The big idea (why “splitting” works… and why it’s never absolute)
In a live mix, instruments don’t occupy neat, non-overlapping frequency lanes. They overlap heavily-especially in the low-mids-and what you’re really managing is:
• Masking (one sound hiding another in the same band)
• Priority (what must be heard right now-usually the vocal)
• Bandwidth + harmonics (the note’s fundamental might be low, but the “readability” is often in upper harmonics)
• Stage spill + room (which can dominate the spectrum more than your EQ decisions)

So when people say “it depends,” they’re right-but you can still provide a realistic starting map by stating assumptions.

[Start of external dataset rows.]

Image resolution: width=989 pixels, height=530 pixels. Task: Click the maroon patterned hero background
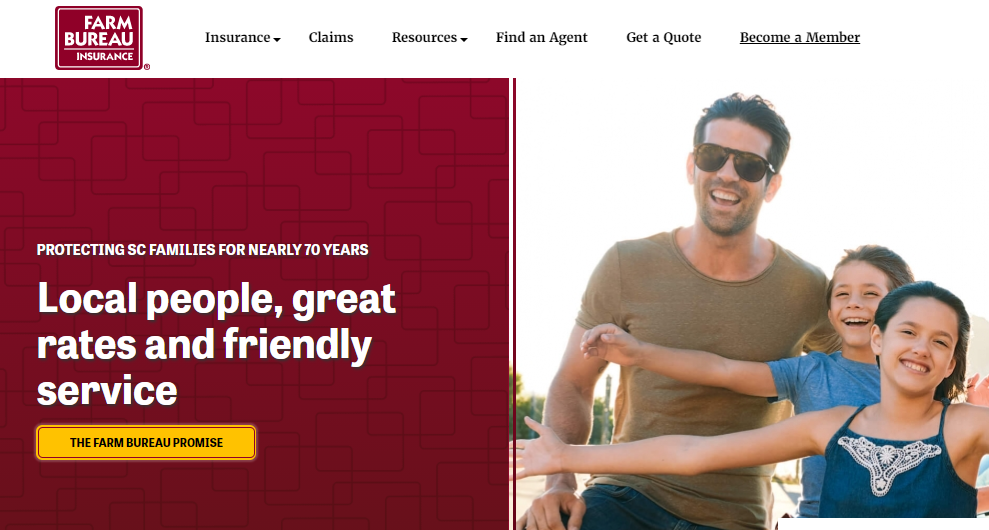[x=252, y=158]
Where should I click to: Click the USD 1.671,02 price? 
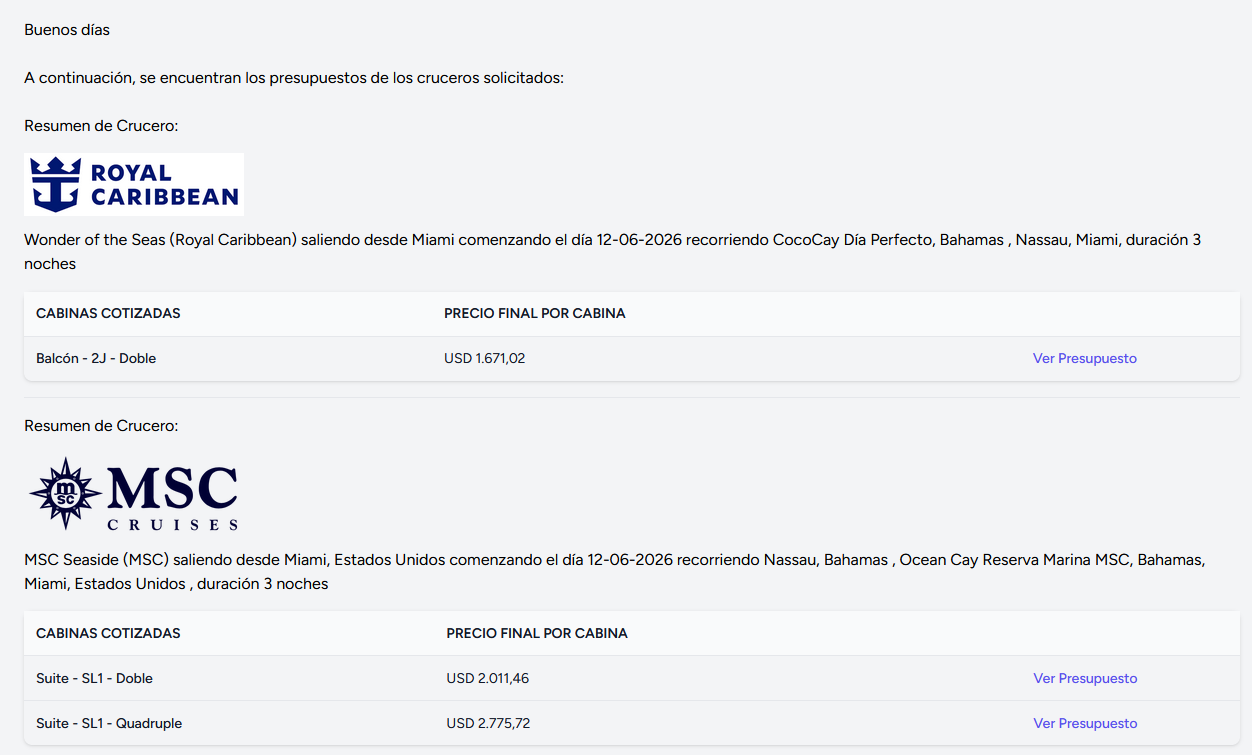point(484,359)
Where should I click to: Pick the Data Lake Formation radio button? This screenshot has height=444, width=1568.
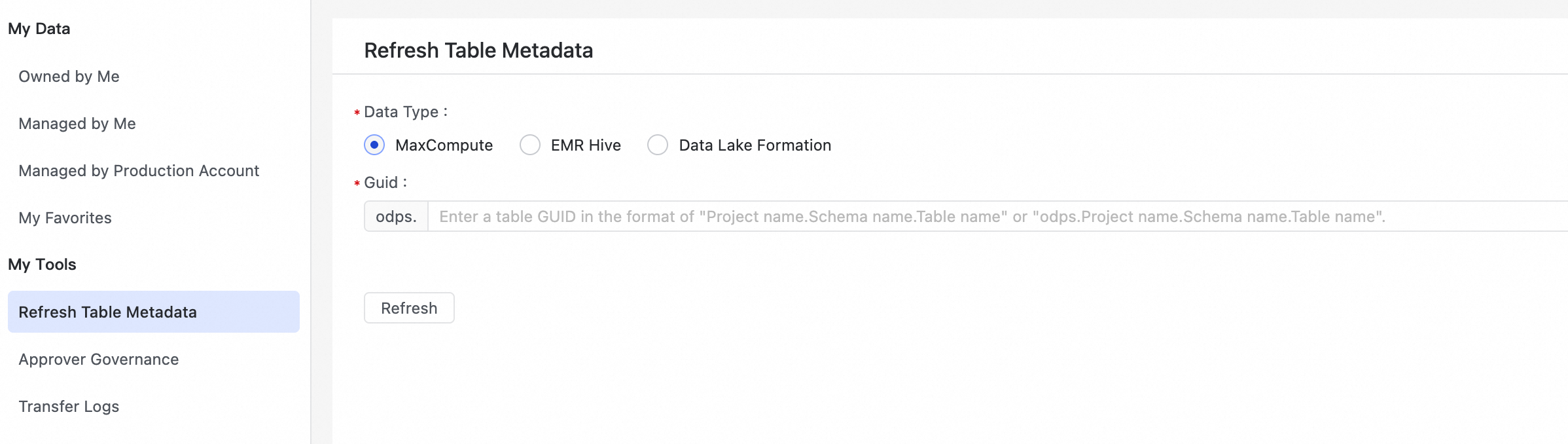click(x=658, y=145)
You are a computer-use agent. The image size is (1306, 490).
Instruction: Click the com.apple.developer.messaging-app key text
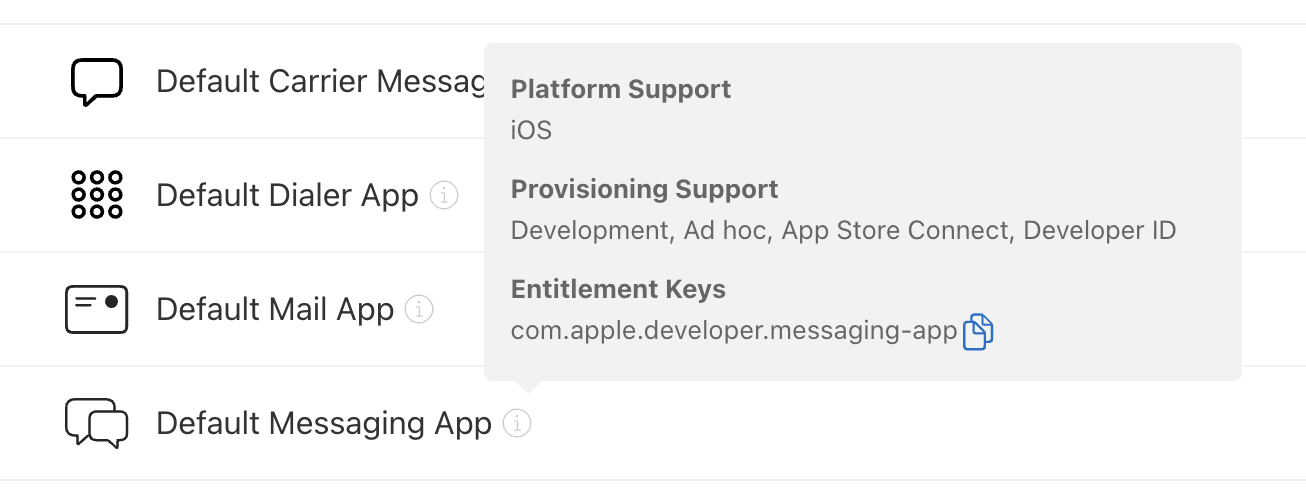tap(734, 331)
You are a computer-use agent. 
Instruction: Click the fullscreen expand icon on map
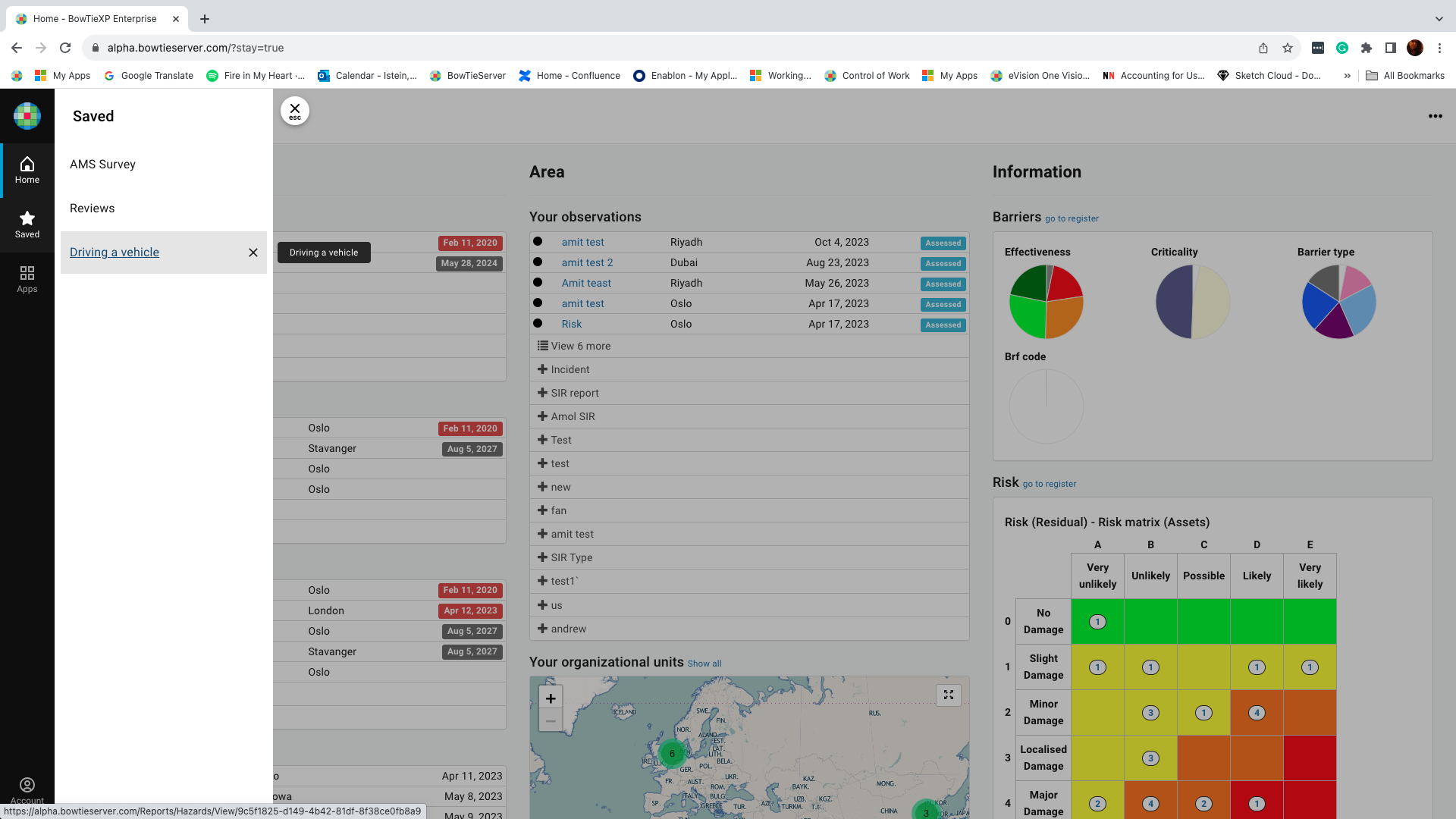click(949, 694)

Assumptions for the worked example
This example assumes a typical modern rock/pop club situation:
1. Genre/arrangement
a) Rock/pop originals or covers
b) Two rhythm guitars (not a lead-only + rhythm setup)
c) Vocals are the primary intelligibility target

2. Instruments
a) Bass: 4-string (E1 fundamental ≈ 41 Hz), DI + amp blend
b) Drums: kick close-mic’d, snare top mic, toms, stereo OH
c) Guitars: two electric guitars, standard tuning, 1x12 or 2x12 cabs, moderate gain (not ultra-scooped modern metal)
d) Vocal: dynamic handheld (SM58-style), typical proximity effect

3. PA + venue
a) Club/small hall (150–800 cap)
b) PA with subs that can actually reproduce ~40–100 Hz cleanly
c) Reasonably controlled stage volume (not “amps louder than the PA”)

4. Mix goal
a) Audience can clearly perceive all five elements
b)Vocal intelligibility stays consistent as the band gets louder

If any of those assumptions change (7-string guitars, super loud stage, no subs, jazz tuning dynamics, EDM kick samples, etc.), the “slots” shift.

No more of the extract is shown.